Akıllı Sensör Verileri Üzerinde Makine Öğrenmesi Yöntemleri Kullanılarak İnsan Aktivitelerinin Tanımlanması

Akıllı sensör teknolojilerindeki gelişmeler ve giyilebilir cihazların maliyetlerinin düşmesi sonucunda bu cihazlardan elde edilen sensör verileri kullanılarak günlük insan aktivitelerinin tanımlanmasına yönelik nesnelerin interneti tabanlı çalışmalar günümüzde önemli bir araştırma konusudur. İnsan aktivitelerinin tanımlanması sağlık, hasta takibi ve güvenlik gibi alanlarda aktiviteye bağlı sorunların çözümüne katkı sağlayabilmektedir. Bu çalışma, akıllı sensörlerden elde edilen veriler üzerinde makine öğrenmesi yöntemlerini kullanarak insan aktivitelerinin tanımlanmasını amaçlamaktadır. Çalışmada Karar Ağacı, OneVsOne ve Çok Katmanlı Algılayıcı sınıflandırıcıları ile modeller oluşturulmuş ve aktiviteleri içeren veri seti ile eğitim ve test aşamaları gerçekleştirilmiştir. Elde edilen sonuçlar karşılaştırılmış ve en iyi sonuca Çok Katmanlı Algılayıcı modeli ile ulaşıldığı görülmüştür.
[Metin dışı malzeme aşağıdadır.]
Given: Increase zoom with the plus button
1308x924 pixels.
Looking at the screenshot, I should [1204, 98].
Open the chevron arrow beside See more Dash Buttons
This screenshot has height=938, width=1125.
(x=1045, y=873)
Recognition of Human Activities Using Machine Learning Methods on Smart Sensor Data

As a result of the developments in smart sensor technologies and the decrease in the costs of wearable devices, internet of things-based studies for the recognition of daily human activities by using sensor data obtained from these devices is an important research topic today. The recognition of human activities can contribute to the solution of activity-related problems in areas such as health, patient follow-up, and safety. This study aims to identify human activities using machine learning methods on data obtained from smart sensors. In this study, models were created with Decision Tree, OneVsOne, and Multilayer Perceptron classifiers, and training and testing stages were carried out with the data set containing the activities. The obtained results were compared, and it was seen that the best result was achieved with the Multi-Layer Perceptron model.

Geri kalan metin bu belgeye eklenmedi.